HI, we are looking to move to this area and would really like any feedback
on buying business, renting property in this area,
We have done a little homework and have found the Lake mary area has great schools, I know the economic situation is terrible world wide at the moment 
but as moving takes time, Im seeking advice early!!
thanks in advance


----------



## synthia (Apr 18, 2007)

Where is Lake Mary? At least, what state is it in? And how are you going to manage the visas?


----------



## Davis1 (Feb 20, 2009)

At a guess~ the one North of Orlando in Fl


----------



## canarybird (Mar 3, 2009)

*Reply*

Hi, Lake Mary is in Florida, in the sentinal area, we are looking to buy a business
visas, we have to apply I think?
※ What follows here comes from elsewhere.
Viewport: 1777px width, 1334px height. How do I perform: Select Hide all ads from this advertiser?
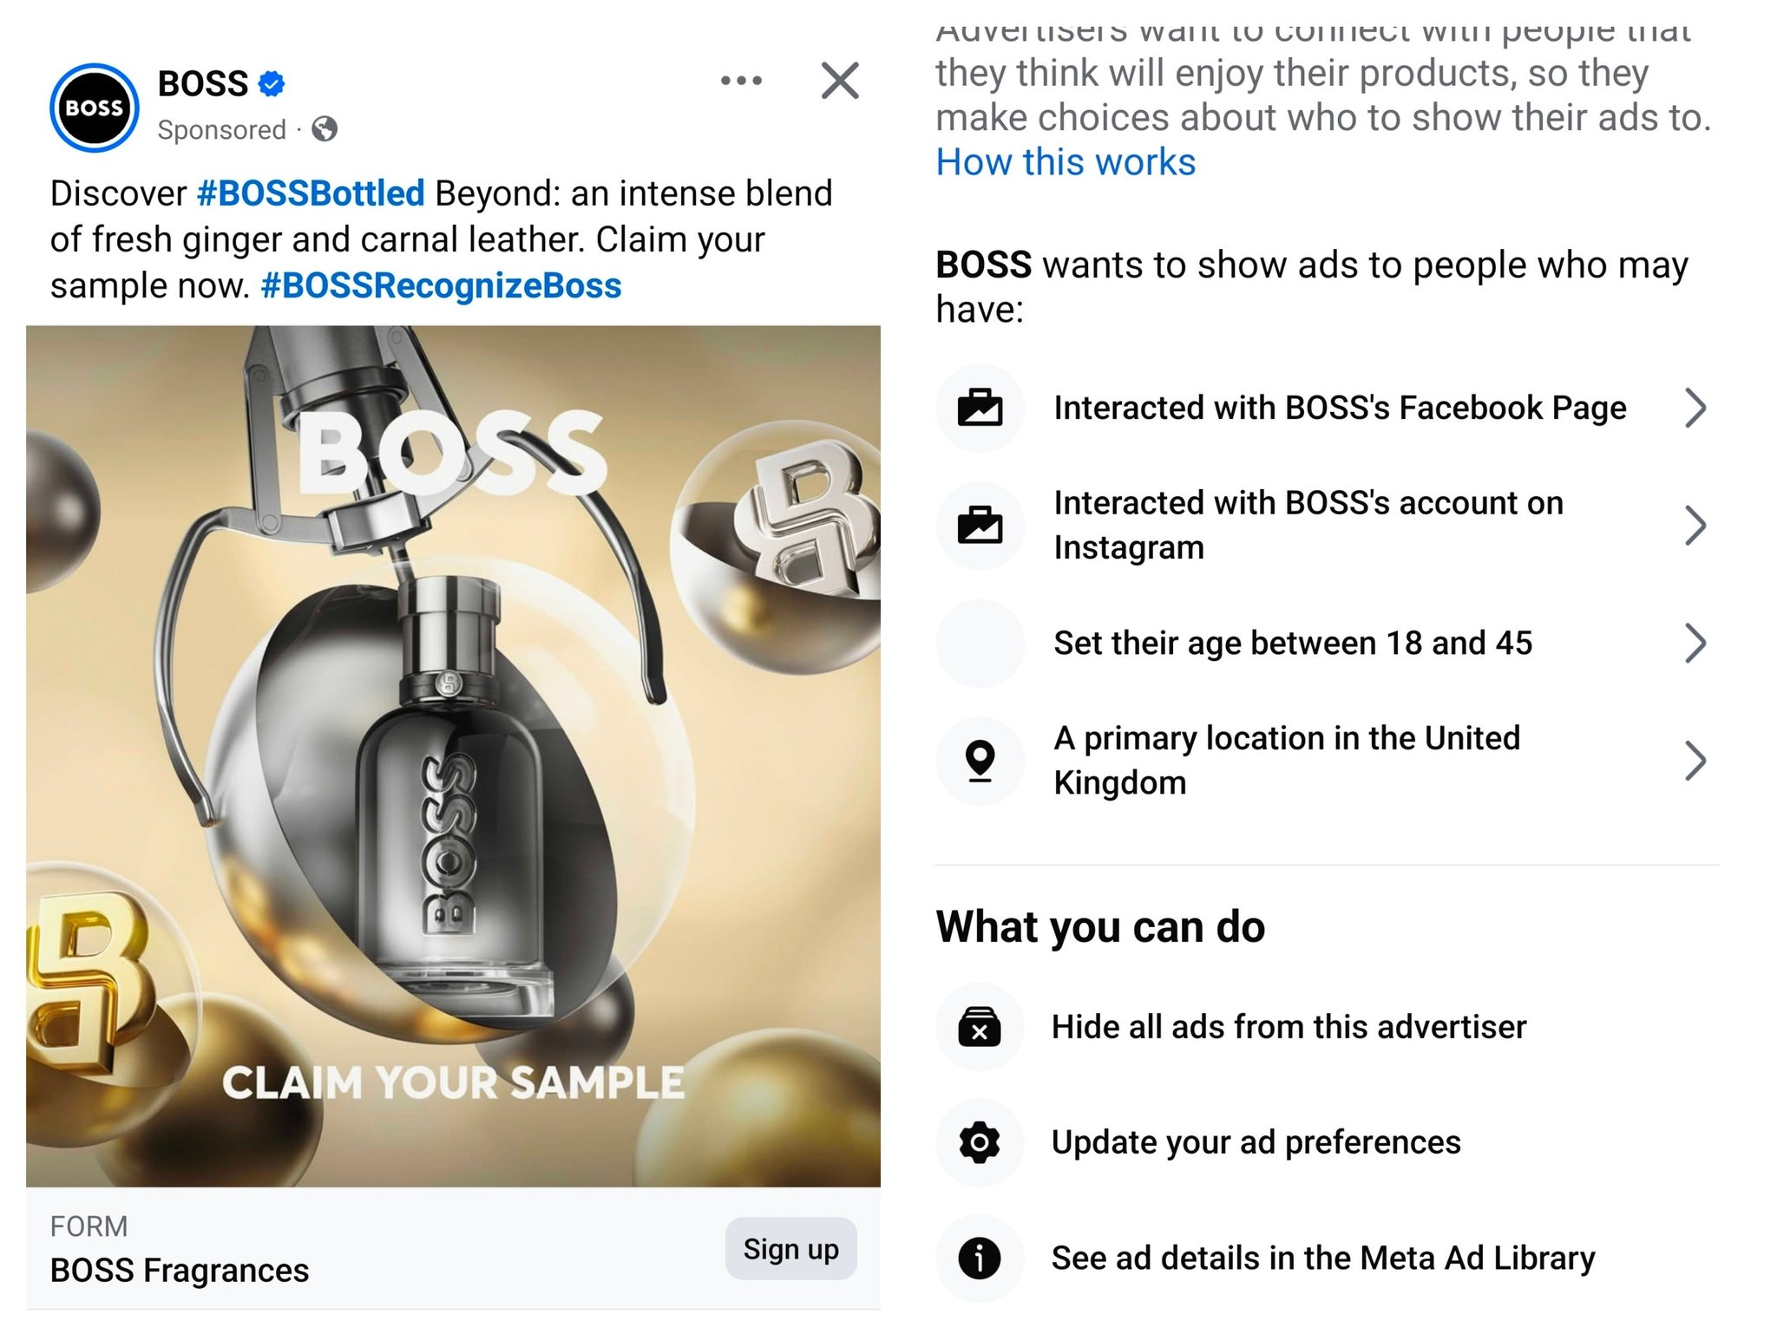(1289, 1027)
I know it may take a while, really any help
would be gratfully received!

Sonya


----------



## canarybird (Mar 3, 2009)

Yes thats it, do you know the area?


----------



## Fatbrit (May 8, 2008)

canarybird said:


> to buy a business visas


E2, L1, EB5 -which?


----------



## Davis1 (Feb 20, 2009)

Fatbrit said:


> E2, L1, EB5 -which?


My crystal ball says E-2

Place your bets !


----------



## canarybird (Mar 3, 2009)

*Reply*

Ok are you making fun!

After reading a little about visas it does seem rather complicated,

so if you can offer advice.... our aim is to buy a home and look at 
setting up business, we are a professional family and work for ourselves
at the moment with our own company.

I imagine although you have bought property you still have to apply for a visa
up to a year or two years before?

Can you set up business and apply for a visa and get a quicker response?

All this is new to us at the moment and we are researching areas 
I think you can stay for three months on a holiday visa?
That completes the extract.